# [Short task]
Print the forum thread on static_cast and undefined behavior below, word for word and in full.

# [Text to read]

====

The comments to the code are incorrect.

Derived *derived = static_cast<Derived*>(&base);
derived->fun(); // Undefined behavior!

Corrected version:

Derived *derived = static_cast<Derived*>(&base);  // Undefined behavior!
derived->fun(); // Uses result of undefined behavior

The undefined behavior starts with the static_cast. Any subsequent use of this ill-begotten pointer is also undefined behavior. Undefined behavior is a get out of jail free card for compiler vendors. Almost any response by the compiler is compliant with the standard.

There's nothing to stop the compiler from rejecting your cast. A nice compiler might well issue a fatal compilation error for that static_cast. The violation is easy to see in this case. In general it is not easy to see, so most compilers don't bother checking.

Most compilers instead take the easiest way out. In this case, the easy way out is to simply pretend that that pointer to an instance of class Base is a pointer to an instance of class Derived. Since your function Derived::fun() is rather benign, the easy way out in this case yields a rather benign result.

Just because you are getting a nice benign result does not mean everything is cool. It is still undefined behavior. The best bet is to never rely on undefined behavior.

David Hammen
  • 32,454
  • 9
  • 60
  • 108
  • +1. This is great post. Now it shows precisely what I've been saying in the comments that whether `fun` is virtual or not, is irrelevant. – Nawaz Apr 23 '12 at 11:41
  • 1
    Agree with everything, but you have not given me example of this **nice compiler** (and/or more complicated `fun` code). – anxieux Apr 23 '12 at 11:52
  • Fixed comments in original topic. – anxieux Apr 23 '12 at 11:54
3

Run the same code infinite number of times on the same machine, maybe you will see it working incorrectly and unexpectedly if you're lucky.

====

# [Extracted records]
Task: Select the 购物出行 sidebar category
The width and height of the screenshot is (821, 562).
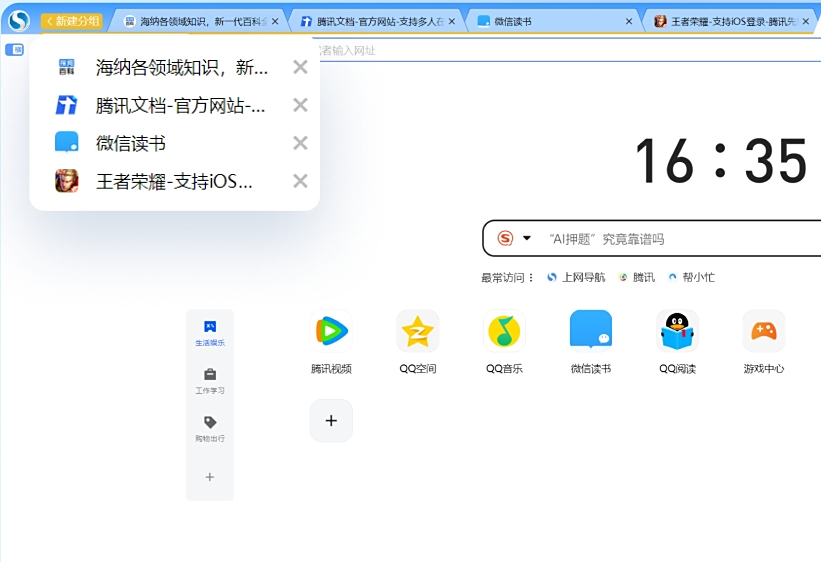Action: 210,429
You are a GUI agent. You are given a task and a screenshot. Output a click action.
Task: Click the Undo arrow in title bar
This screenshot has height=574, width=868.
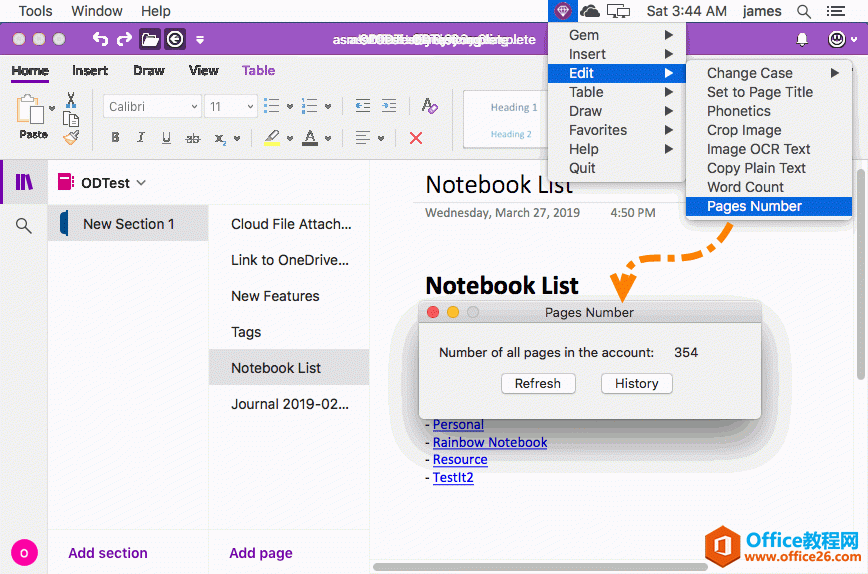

====

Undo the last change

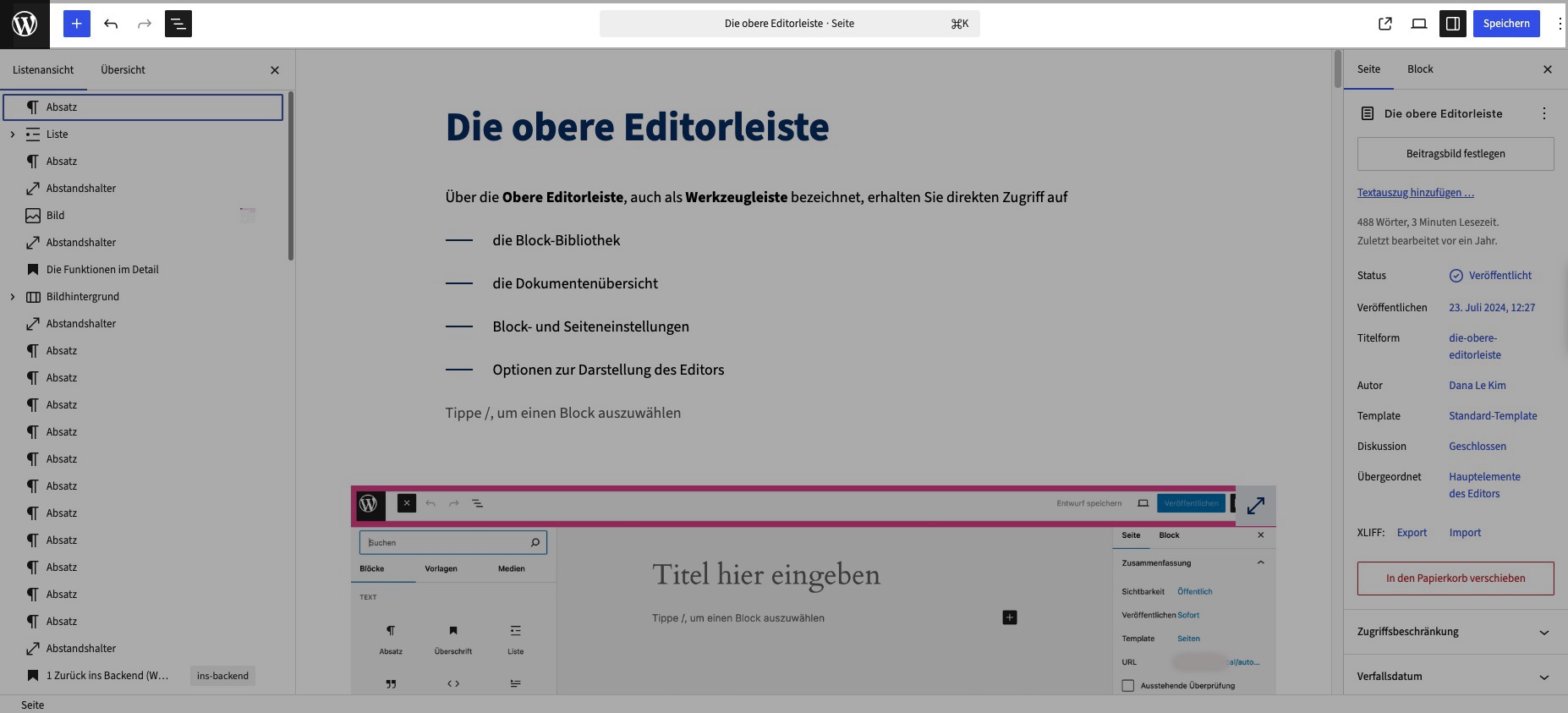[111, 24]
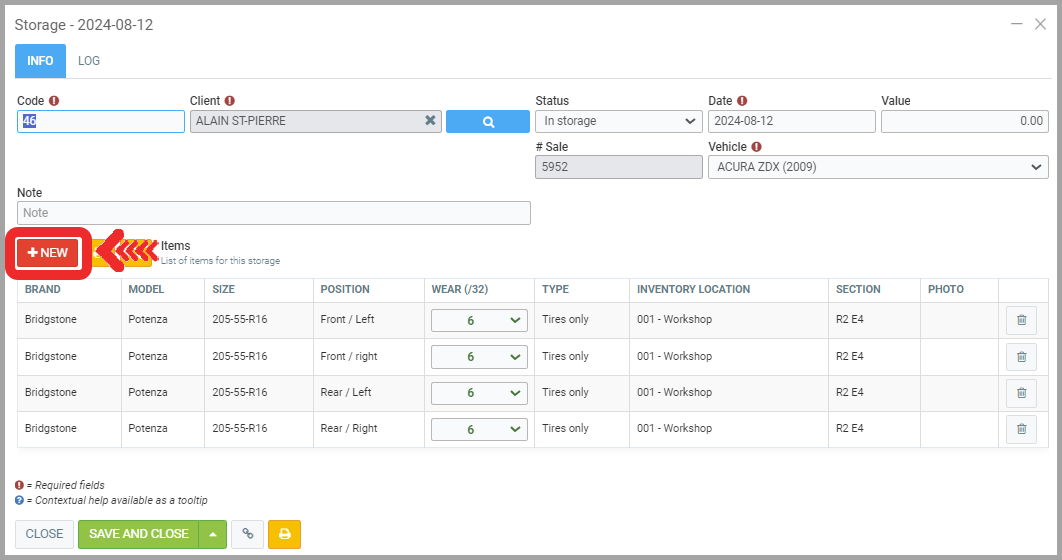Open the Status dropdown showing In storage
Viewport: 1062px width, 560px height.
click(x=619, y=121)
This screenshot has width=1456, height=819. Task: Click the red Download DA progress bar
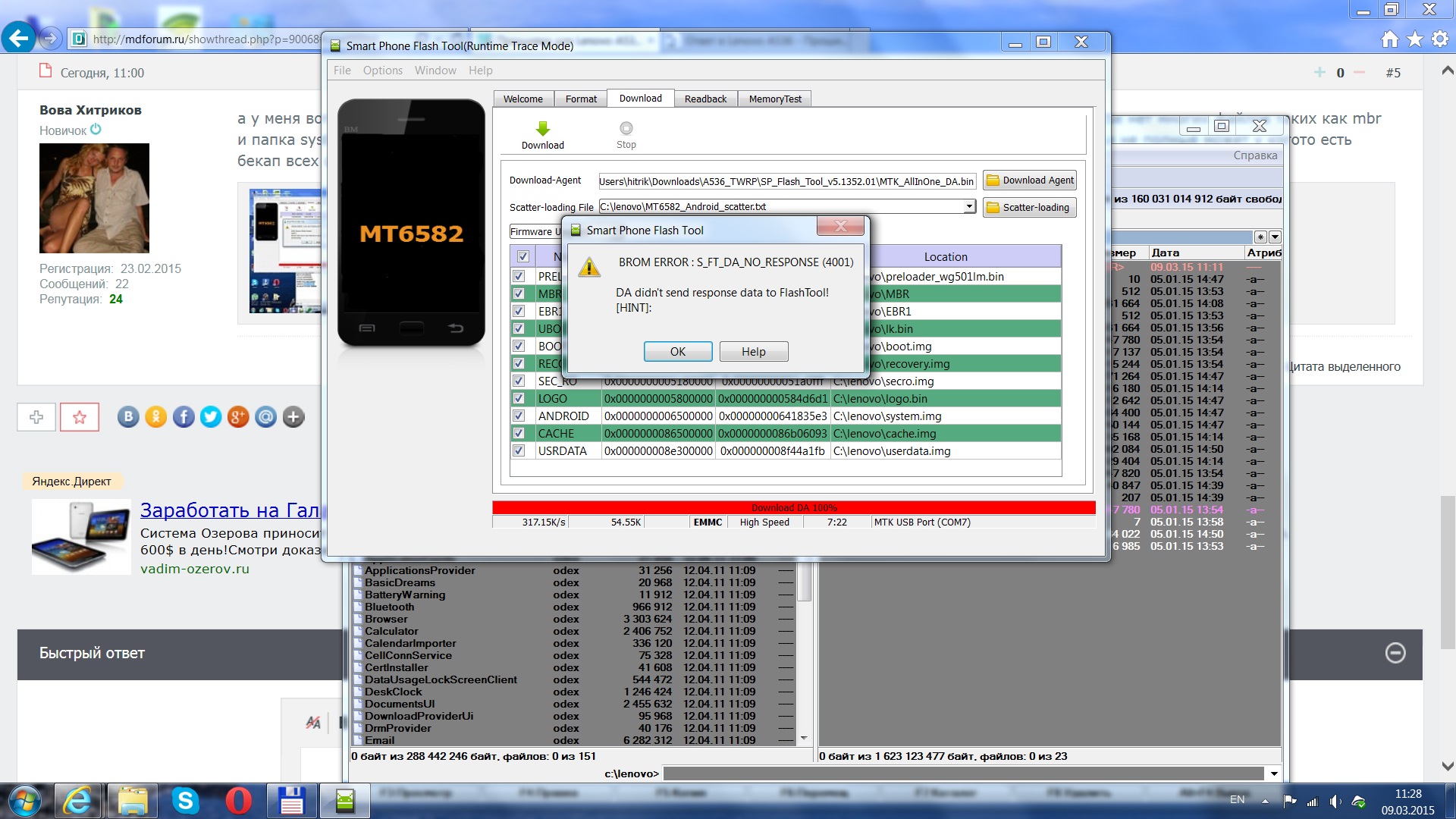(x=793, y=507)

====

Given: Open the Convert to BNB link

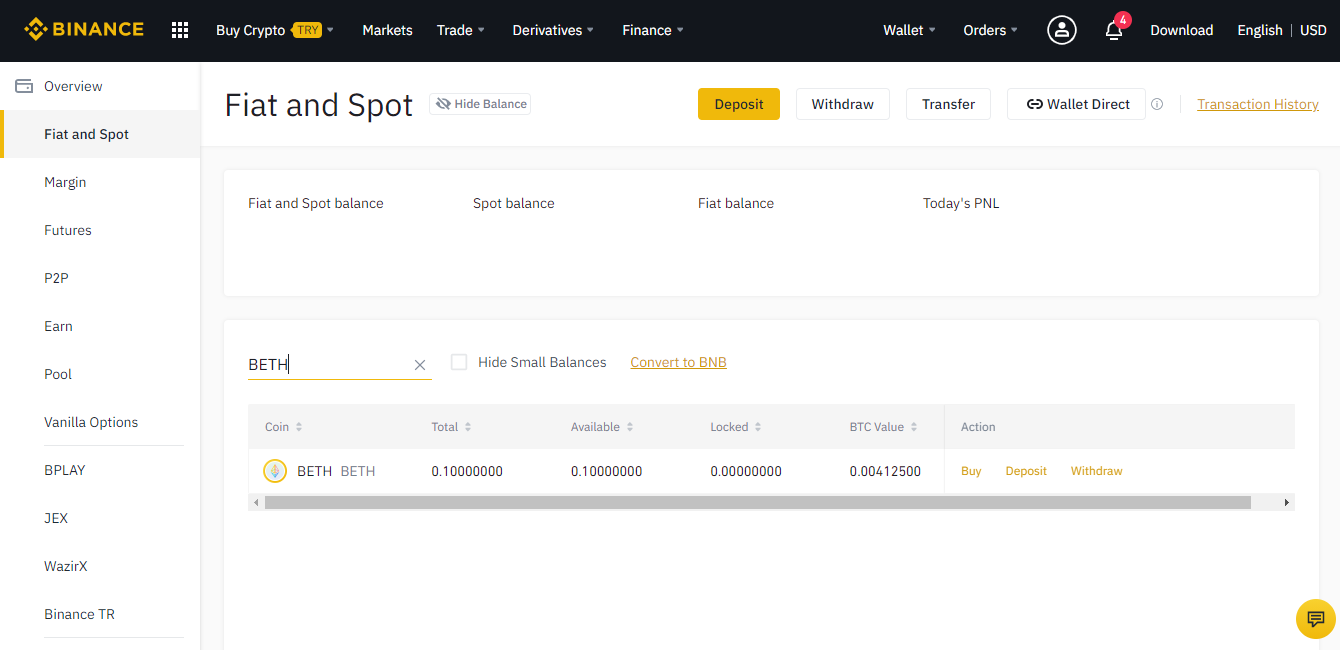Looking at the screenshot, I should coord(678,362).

====

# [Completed exercise]
The comments to the code are incorrect.

Derived *derived = static_cast<Derived*>(&base);
derived->fun(); // Undefined behavior!

Corrected version:

Derived *derived = static_cast<Derived*>(&base);  // Undefined behavior!
derived->fun(); // Uses result of undefined behavior

The undefined behavior starts with the static_cast. Any subsequent use of this ill-begotten pointer is also undefined behavior. Undefined behavior is a get out of jail free card for compiler vendors. Almost any response by the compiler is compliant with the standard.

There's nothing to stop the compiler from rejecting your cast. A nice compiler might well issue a fatal compilation error for that static_cast. The violation is easy to see in this case. In general it is not easy to see, so most compilers don't bother checking.

Most compilers instead take the easiest way out. In this case, the easy way out is to simply pretend that that pointer to an instance of class Base is a pointer to an instance of class Derived. Since your function Derived::fun() is rather benign, the easy way out in this case yields a rather benign result.

Just because you are getting a nice benign result does not mean everything is cool. It is still undefined behavior. The best bet is to never rely on undefined behavior.

David Hammen
  • 32,454
  • 9
  • 60
  • 108
  • +1. This is great post. Now it shows precisely what I've been saying in the comments that whether `fun` is virtual or not, is irrelevant. – Nawaz Apr 23 '12 at 11:41
  • 1
    Agree with everything, but you have not given me example of this **nice compiler** (and/or more complicated `fun` code). – anxieux Apr 23 '12 at 11:52
  • Fixed comments in original topic. – anxieux Apr 23 '12 at 11:54
3

Run the same code infinite number of times on the same machine, maybe you will see it working incorrectly and unexpectedly if you're lucky.